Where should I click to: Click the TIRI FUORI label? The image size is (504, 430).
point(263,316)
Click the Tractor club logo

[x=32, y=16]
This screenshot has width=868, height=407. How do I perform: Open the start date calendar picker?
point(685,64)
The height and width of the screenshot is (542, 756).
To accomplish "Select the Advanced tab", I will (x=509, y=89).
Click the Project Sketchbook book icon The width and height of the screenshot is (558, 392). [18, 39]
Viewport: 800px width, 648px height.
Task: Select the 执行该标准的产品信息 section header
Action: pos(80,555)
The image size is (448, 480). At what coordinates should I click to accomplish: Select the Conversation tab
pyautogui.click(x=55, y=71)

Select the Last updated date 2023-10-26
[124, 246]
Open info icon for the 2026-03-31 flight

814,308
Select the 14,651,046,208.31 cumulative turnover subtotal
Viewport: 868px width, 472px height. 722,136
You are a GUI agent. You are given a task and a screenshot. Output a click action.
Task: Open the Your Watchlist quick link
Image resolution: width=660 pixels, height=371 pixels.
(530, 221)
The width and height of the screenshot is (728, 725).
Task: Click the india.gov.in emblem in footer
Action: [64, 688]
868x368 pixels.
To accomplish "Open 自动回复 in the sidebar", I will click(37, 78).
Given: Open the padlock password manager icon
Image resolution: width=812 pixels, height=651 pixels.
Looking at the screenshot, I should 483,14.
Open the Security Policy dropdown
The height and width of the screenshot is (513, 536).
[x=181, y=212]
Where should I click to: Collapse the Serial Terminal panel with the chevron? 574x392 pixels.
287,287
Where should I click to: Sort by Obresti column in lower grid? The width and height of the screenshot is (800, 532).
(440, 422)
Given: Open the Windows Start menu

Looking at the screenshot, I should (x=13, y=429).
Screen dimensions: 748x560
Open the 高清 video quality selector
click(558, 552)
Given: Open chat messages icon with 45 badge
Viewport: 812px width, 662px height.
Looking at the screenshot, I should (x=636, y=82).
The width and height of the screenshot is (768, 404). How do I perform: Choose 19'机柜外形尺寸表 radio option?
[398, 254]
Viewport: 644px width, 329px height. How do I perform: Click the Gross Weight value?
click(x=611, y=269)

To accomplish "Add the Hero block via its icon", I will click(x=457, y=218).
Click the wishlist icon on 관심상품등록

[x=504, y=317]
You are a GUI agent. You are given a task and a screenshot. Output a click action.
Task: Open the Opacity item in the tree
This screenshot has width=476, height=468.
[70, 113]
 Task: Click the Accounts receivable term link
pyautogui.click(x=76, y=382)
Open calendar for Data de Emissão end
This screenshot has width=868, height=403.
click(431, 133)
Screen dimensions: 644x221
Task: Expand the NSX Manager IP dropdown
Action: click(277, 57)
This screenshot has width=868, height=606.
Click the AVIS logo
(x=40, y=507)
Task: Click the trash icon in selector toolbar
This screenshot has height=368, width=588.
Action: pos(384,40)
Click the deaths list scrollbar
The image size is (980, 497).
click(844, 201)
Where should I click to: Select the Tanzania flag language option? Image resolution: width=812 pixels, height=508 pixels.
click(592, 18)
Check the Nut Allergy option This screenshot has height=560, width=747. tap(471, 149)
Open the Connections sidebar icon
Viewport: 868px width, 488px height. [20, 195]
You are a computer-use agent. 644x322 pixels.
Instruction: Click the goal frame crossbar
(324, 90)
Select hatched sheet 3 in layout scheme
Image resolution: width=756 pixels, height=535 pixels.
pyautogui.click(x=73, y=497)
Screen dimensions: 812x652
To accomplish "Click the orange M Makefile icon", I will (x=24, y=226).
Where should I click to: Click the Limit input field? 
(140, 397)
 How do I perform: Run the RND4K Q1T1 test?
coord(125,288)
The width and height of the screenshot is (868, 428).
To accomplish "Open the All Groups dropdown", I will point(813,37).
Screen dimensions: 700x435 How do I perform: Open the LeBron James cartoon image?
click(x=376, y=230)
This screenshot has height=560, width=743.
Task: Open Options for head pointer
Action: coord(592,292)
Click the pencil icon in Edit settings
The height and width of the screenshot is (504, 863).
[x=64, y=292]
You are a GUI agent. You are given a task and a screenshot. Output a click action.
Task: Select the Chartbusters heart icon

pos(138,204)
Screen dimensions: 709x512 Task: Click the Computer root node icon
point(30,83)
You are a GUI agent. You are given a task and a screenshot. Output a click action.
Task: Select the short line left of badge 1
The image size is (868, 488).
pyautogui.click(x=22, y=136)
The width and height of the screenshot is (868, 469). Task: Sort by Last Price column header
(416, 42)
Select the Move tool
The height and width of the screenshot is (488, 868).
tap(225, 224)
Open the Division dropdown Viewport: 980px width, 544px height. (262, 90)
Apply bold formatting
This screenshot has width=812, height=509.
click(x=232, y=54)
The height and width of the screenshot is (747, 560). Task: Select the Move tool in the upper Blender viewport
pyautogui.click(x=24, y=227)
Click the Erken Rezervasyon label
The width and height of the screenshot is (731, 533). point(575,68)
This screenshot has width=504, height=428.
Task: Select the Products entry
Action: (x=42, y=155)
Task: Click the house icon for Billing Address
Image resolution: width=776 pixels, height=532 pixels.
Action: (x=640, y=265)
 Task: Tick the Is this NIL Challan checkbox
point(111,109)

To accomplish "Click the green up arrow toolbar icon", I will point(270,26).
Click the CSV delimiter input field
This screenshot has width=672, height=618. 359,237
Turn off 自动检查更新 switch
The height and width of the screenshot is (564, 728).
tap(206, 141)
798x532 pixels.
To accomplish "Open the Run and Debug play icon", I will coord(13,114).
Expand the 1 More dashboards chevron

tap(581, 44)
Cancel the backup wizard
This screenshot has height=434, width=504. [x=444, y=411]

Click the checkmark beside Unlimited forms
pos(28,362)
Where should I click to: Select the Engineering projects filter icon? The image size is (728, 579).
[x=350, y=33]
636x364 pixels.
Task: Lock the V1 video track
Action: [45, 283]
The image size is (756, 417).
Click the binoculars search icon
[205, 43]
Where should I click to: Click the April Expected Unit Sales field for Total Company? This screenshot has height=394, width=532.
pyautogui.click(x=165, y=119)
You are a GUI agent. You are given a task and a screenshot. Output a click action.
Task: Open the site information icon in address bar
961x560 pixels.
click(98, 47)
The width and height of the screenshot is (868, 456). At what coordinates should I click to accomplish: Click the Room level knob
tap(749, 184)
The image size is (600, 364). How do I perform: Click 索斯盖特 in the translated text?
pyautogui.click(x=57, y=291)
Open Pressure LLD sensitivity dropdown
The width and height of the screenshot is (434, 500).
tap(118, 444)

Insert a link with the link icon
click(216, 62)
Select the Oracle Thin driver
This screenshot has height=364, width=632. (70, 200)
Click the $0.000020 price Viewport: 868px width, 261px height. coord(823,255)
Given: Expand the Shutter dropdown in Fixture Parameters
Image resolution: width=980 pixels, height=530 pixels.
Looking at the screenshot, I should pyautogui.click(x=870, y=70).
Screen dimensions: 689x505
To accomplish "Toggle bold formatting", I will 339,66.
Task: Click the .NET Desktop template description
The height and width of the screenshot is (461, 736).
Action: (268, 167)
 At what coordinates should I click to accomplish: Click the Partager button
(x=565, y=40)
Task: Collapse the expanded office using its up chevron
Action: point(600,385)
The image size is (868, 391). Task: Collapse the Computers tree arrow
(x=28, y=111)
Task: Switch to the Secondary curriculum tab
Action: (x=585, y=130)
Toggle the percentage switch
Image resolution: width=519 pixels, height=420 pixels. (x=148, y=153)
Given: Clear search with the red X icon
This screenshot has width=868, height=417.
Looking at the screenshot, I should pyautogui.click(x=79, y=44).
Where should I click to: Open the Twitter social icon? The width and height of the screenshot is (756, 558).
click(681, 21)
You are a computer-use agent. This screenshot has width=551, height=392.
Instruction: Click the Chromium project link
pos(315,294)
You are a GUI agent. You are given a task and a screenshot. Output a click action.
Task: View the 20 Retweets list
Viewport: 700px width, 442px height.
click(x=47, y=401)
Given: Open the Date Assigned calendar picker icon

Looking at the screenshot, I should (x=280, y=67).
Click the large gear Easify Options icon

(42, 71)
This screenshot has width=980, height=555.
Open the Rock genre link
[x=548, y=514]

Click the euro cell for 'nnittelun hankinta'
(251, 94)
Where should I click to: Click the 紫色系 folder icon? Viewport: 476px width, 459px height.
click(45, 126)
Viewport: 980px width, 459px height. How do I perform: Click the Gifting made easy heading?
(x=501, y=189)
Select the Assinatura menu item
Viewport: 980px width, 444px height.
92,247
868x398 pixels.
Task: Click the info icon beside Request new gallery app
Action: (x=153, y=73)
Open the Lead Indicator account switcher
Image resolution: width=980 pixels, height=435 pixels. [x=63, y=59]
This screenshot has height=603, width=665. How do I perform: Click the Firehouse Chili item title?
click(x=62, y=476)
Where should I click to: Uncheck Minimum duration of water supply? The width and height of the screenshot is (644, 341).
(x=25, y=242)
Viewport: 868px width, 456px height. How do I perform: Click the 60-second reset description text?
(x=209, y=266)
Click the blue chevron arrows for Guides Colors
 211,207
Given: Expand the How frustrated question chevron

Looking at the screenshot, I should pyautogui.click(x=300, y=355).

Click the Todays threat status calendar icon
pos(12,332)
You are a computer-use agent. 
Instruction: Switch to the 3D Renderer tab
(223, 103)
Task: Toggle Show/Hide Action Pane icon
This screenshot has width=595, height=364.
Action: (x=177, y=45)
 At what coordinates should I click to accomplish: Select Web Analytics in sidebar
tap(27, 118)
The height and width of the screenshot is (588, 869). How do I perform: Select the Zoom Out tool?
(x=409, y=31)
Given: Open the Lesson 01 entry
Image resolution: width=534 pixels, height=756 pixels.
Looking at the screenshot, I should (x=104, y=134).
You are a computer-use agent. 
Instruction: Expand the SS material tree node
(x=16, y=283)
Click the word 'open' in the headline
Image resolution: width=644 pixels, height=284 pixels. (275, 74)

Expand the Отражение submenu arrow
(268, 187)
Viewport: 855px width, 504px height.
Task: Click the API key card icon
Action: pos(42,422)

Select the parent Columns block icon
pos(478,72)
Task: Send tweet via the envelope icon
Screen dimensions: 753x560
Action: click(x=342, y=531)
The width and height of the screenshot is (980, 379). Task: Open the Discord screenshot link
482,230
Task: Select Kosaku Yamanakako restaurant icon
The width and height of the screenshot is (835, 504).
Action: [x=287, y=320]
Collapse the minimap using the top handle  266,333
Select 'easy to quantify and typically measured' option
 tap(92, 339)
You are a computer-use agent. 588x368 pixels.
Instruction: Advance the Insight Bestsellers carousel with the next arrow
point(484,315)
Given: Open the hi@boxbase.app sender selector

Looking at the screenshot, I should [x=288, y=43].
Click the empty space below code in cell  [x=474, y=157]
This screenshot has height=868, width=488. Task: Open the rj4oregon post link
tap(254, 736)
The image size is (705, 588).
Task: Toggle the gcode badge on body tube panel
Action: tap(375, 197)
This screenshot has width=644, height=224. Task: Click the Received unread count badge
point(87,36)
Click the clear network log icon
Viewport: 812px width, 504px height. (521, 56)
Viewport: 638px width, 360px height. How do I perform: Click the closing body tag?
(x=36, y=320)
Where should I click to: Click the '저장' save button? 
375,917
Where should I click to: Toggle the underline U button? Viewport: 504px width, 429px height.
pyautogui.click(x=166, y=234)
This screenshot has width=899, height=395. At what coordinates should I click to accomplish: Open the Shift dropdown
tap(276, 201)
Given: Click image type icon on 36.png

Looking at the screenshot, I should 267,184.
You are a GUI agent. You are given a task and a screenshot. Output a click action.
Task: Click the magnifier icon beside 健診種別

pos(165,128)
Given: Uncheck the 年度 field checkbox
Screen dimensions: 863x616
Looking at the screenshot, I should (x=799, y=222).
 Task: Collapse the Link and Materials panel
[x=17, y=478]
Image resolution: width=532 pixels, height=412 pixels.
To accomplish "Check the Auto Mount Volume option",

= = = =

What is required:
Every line above that holds the string "toolbar" should be copied out.

Problem solution:
Task: Click the trash icon in selector toolbar
To accomplish "Click the green up arrow toolbar icon", I will point(270,26).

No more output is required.